Mark Davis: Nikki Haley’s slavery gaffe is baffling but not damaging | Opinion

Since no one is perfect, public figures are going to get in trouble sometimes for the way they phrase things. And since today’s political environment is particularly predatory, opportunities will abound for assessing whether anyone catching grief for a perceived gaffe really deserves such a rough patch.

Which brings us to how Nikki Haley has ended her campaign year, mere days before voting in Iowa and New Hampshire that she hopes will reveal a plausible shot at the Republican presidential nomination.

In Berlin, New Hampshire, Wednesday, the former U.N. ambassador and South Carolina governor fielded a brief question that has launched days of damage control: “What was the cause of the U.S. Civil War?”

She paused, turned away, and looked back to the audience nervously joking, “Well, don’t come with an easy question …”

The question was an obvious act of mild mischief from someone who is not a fan, posing what some have called a “trap question.” There is a simple rule for such situations for anyone in public life: have a good answer.

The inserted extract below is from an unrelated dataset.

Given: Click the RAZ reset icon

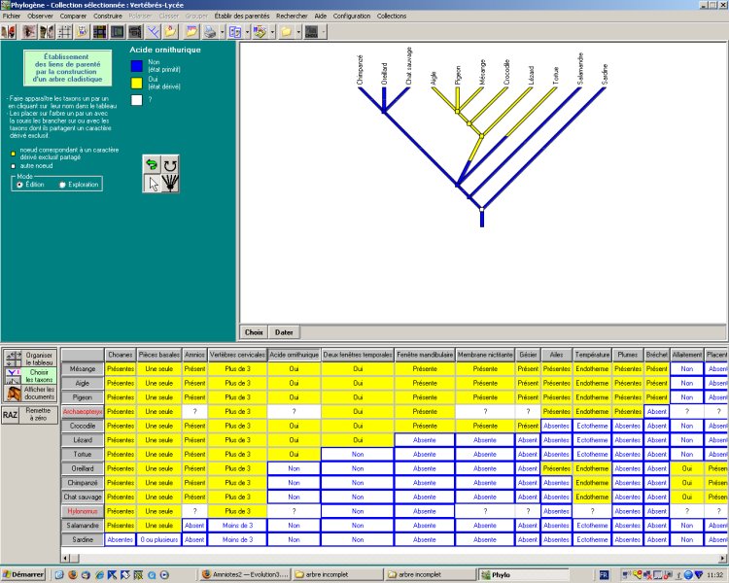Looking at the screenshot, I should tap(11, 415).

Haley did not. “I mean, I think the cause of the Civil War was basically how government was going to run,” she began clumsily. “The freedoms of what people could and couldn’t do.” Even if one extends maximum charity to someone stumbling through the multiple layers of states’ rights that had been stoking tensions between North and South through the first half of the 19th century, it had to occur to her that the questioner was seeing how she would address the issue of slavery.

She chose in the moment to sidestep it, continuing a word salad rivaling Kamala Harris: “I think it always comes down to the role of government and what the rights of the people are. I will always stand by the fact that I think government was intended to secure the rights and freedoms of the people. It was never meant to be all things to all people.”

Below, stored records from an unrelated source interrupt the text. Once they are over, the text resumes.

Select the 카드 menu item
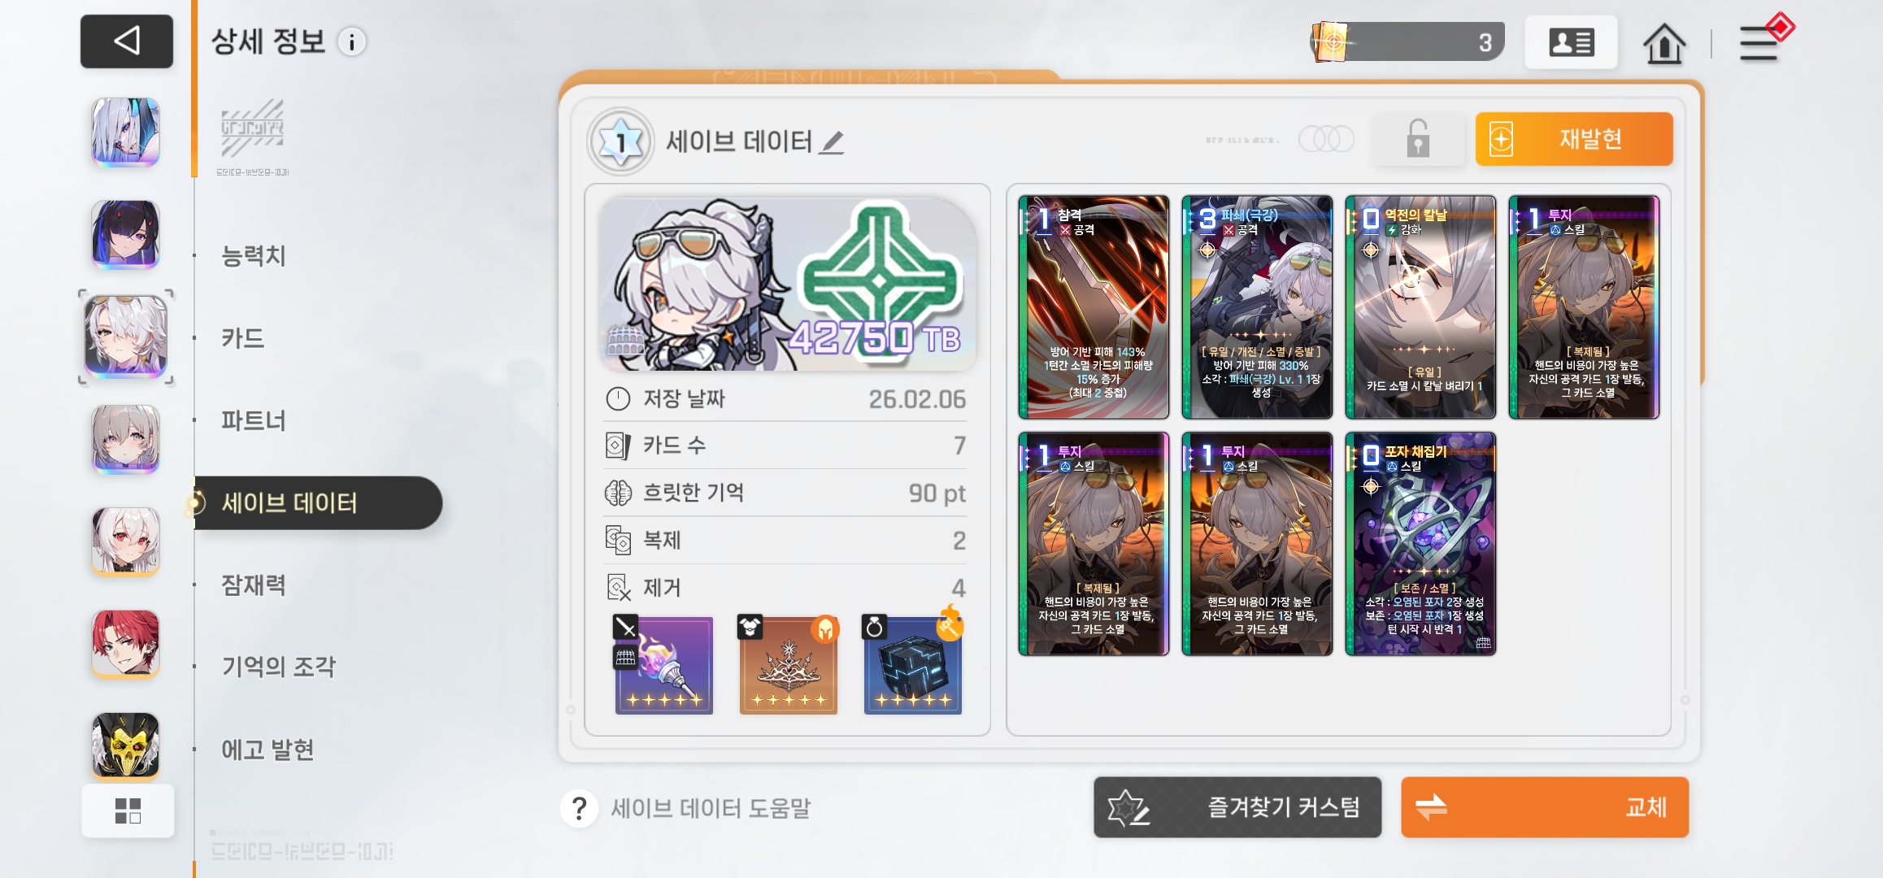This screenshot has width=1883, height=878. pyautogui.click(x=243, y=337)
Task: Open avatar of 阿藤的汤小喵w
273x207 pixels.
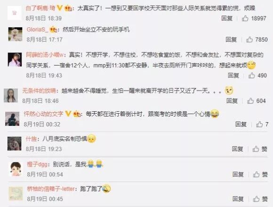Action: [15, 59]
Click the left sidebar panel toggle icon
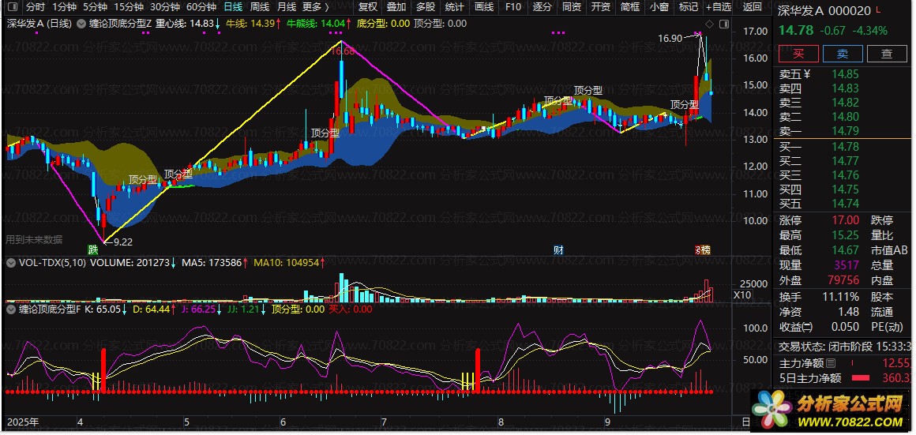This screenshot has width=916, height=435. [x=11, y=7]
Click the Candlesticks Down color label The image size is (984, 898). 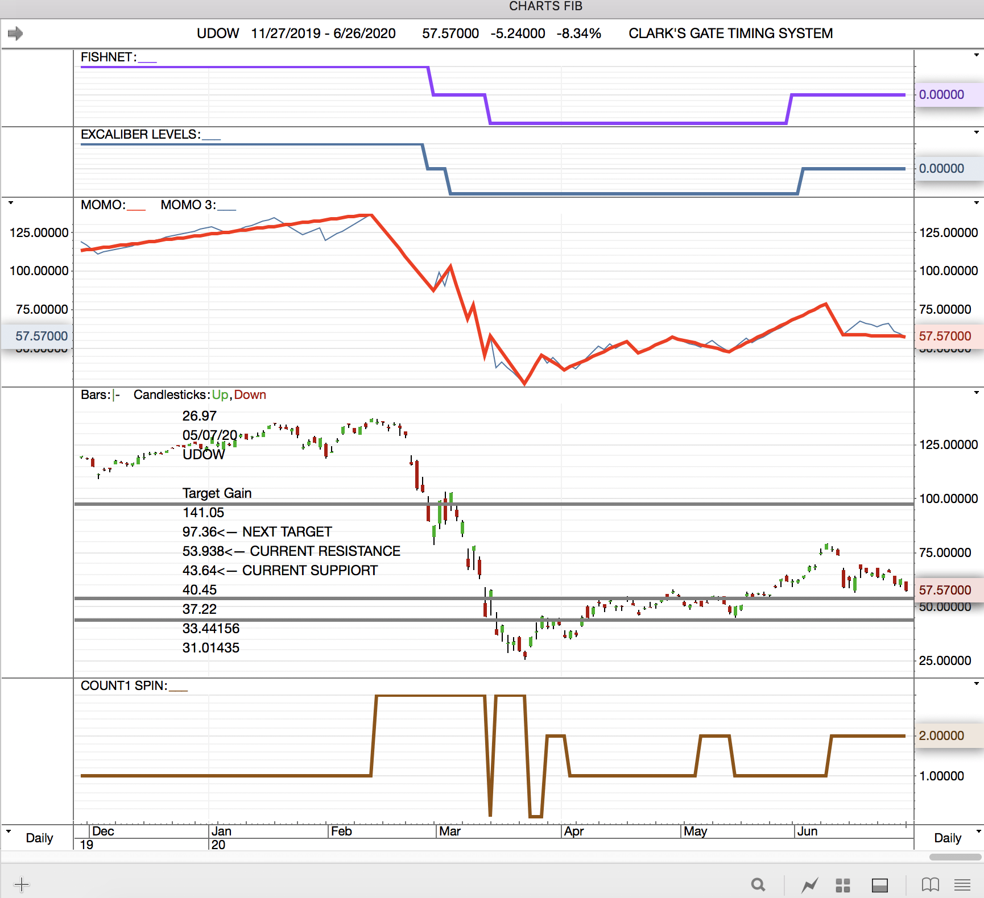[x=250, y=395]
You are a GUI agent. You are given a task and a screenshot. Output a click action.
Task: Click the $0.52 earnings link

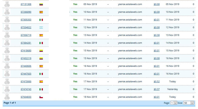[157, 82]
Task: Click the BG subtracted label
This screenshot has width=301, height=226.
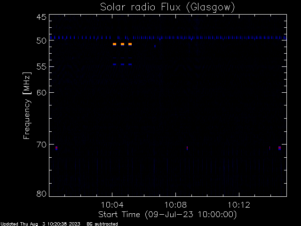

That answer is garbled but defensible. But any Republican who has campaigned for more than a week should have been able to recognize that this was an attempt to smoke out a slavery quote. It should not have been hard to supply one.

Multiple conflicts led to the various secessions; the overarching moral question of the day was obviously slavery, and one wonders what made that so hard to say. We can spend endless hours assessing how much of the Civil War was about slavery. While that amount is impossible to quantify broadly, it is worth remembering that for the roughly 4 million slaves, the war was about nothing else.

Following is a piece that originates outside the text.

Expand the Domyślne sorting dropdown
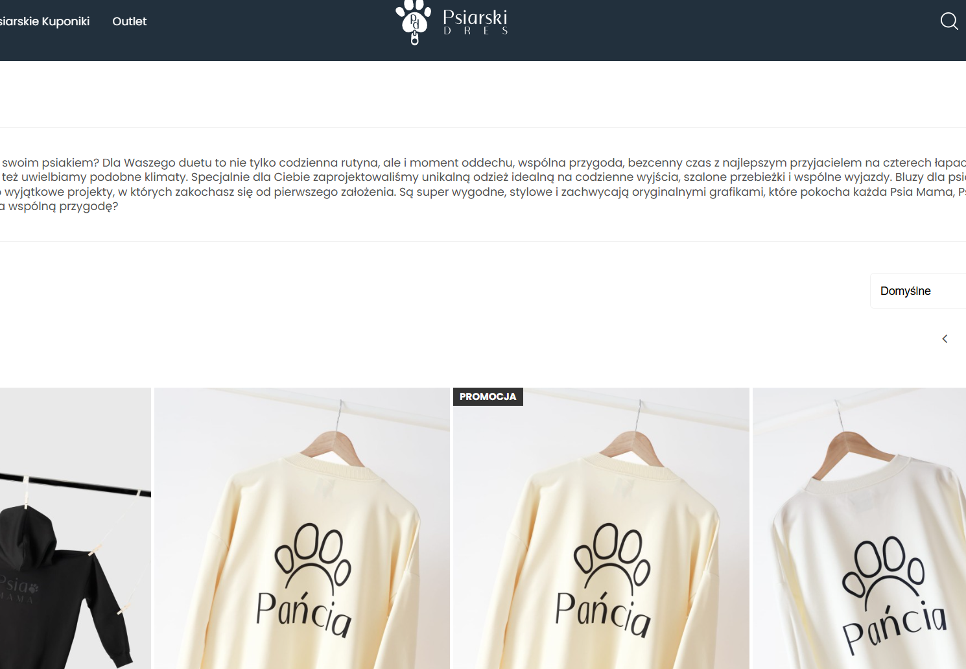Image resolution: width=966 pixels, height=669 pixels. click(918, 291)
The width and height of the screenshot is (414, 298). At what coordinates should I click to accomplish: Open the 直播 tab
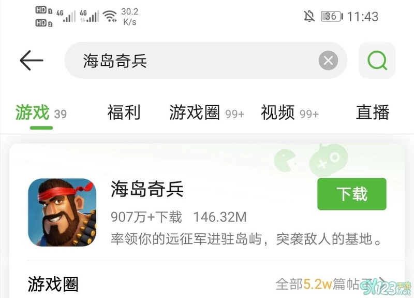pos(373,112)
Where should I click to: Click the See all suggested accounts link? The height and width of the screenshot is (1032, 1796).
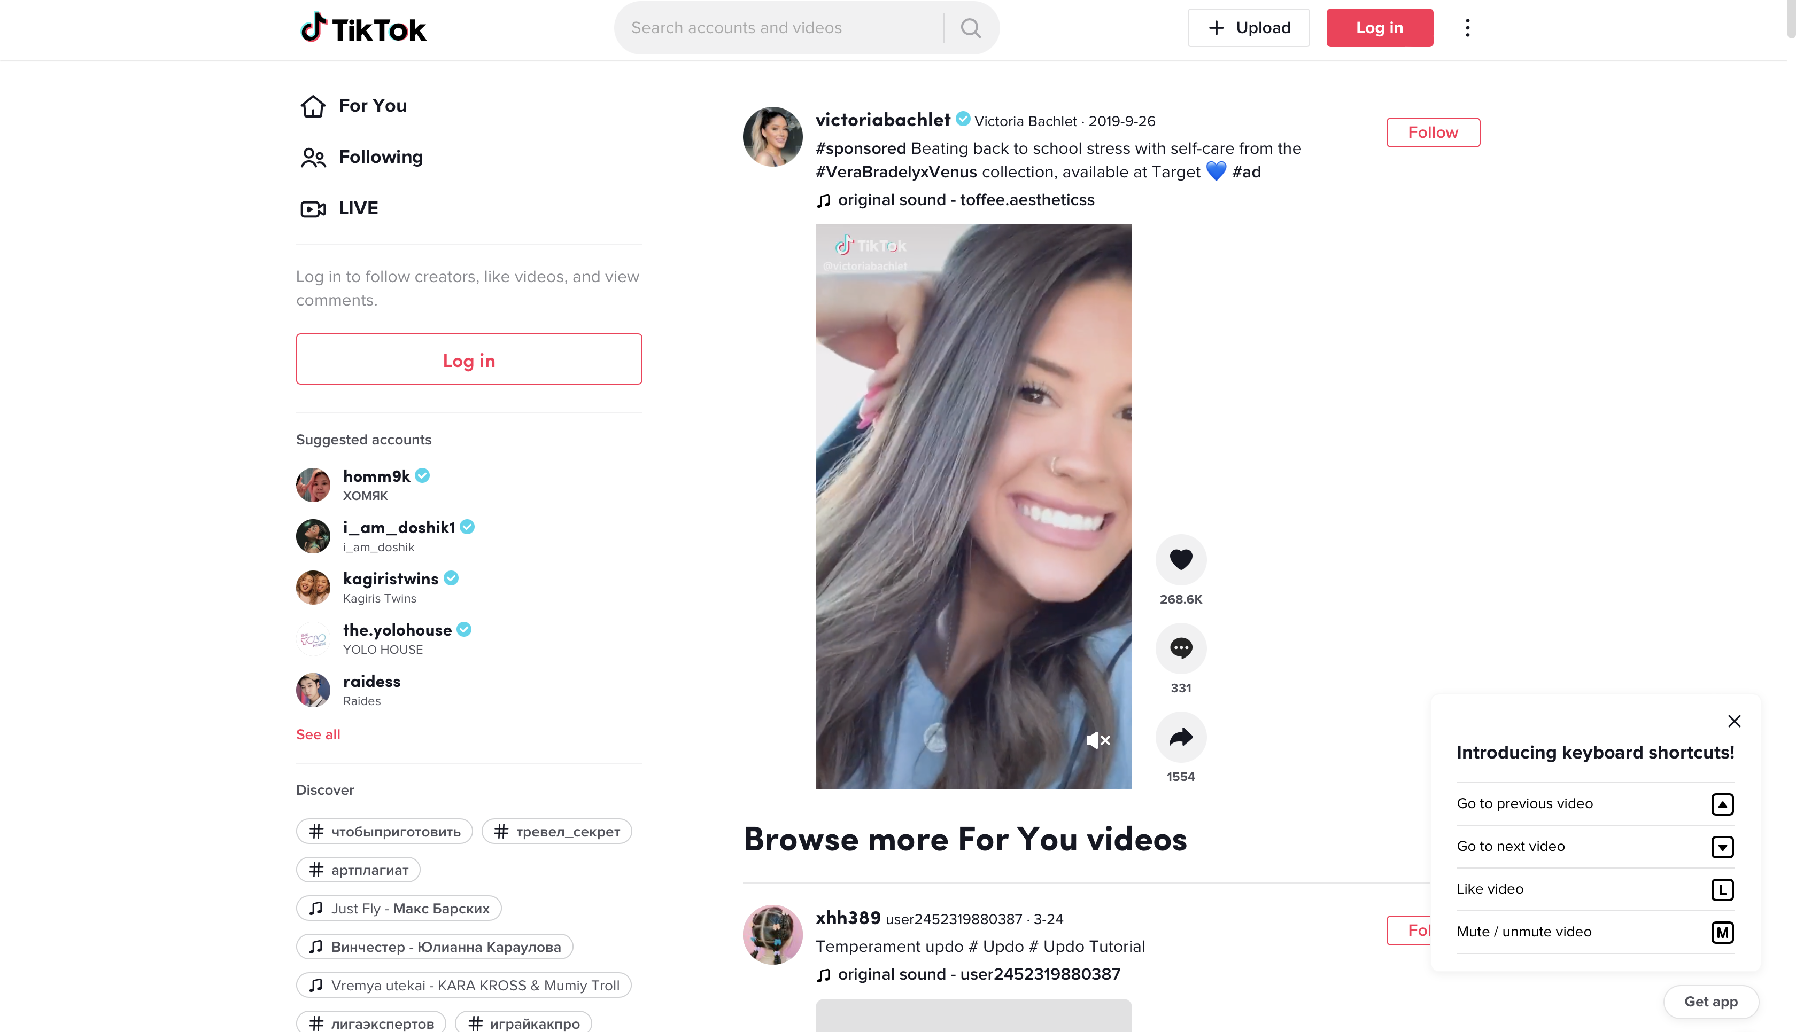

So again, why the hesitancy to include a sentence or two that would have avoided such a rhetorical bear trap? Haley is a profoundly smart person, so there is only one likelihood — she saw a negative aspect to mentioning it.

Why? Are there appreciable numbers of voters distancing from the historical fact of slavery as a major accelerant in lighting the fires of the Civil War? There are not. So in an additional granting of grace, another possibility might deserve consideration.

The current flood of social justice extremism contains the savaging of our nation as systemically racist in the modern day. It embraces the critical race theory precepts, which lead kids to disparage the country and each other. It entertains discussions of reparations, whereby blameless Americans are billed for national sins of the past. One of the saddest byproducts of these needless agitations is the diversion of time and energy away from what should be a unifying good-faith search for real racism.

Did Haley sense the public fatigue over such activism and decide on the fly not to play along with a question designed to troll her toward the subject? No one can read minds, but we can hear what she has said since —emphatic assertions that she is indeed aware of slavery’s role as a Civil War catalyst.

Everyone knows she knew that. We can only guess about the fog that kept her from making that clear. So now we are left with the matter of how damaging this is.

The best guess is that it’s not, for two reasons. First, Iowa and New Hampshire do not appear to be teeming with primary voters burning with curiosity about how each candidate views the causes of the Civil War. But most notably, political damage is defined by how much support the candidate loses. Just as the fateful questioner was obviously an anti-Haley troublemaker, the only people making a big deal out of this are those who do not intend to vote for her anyway.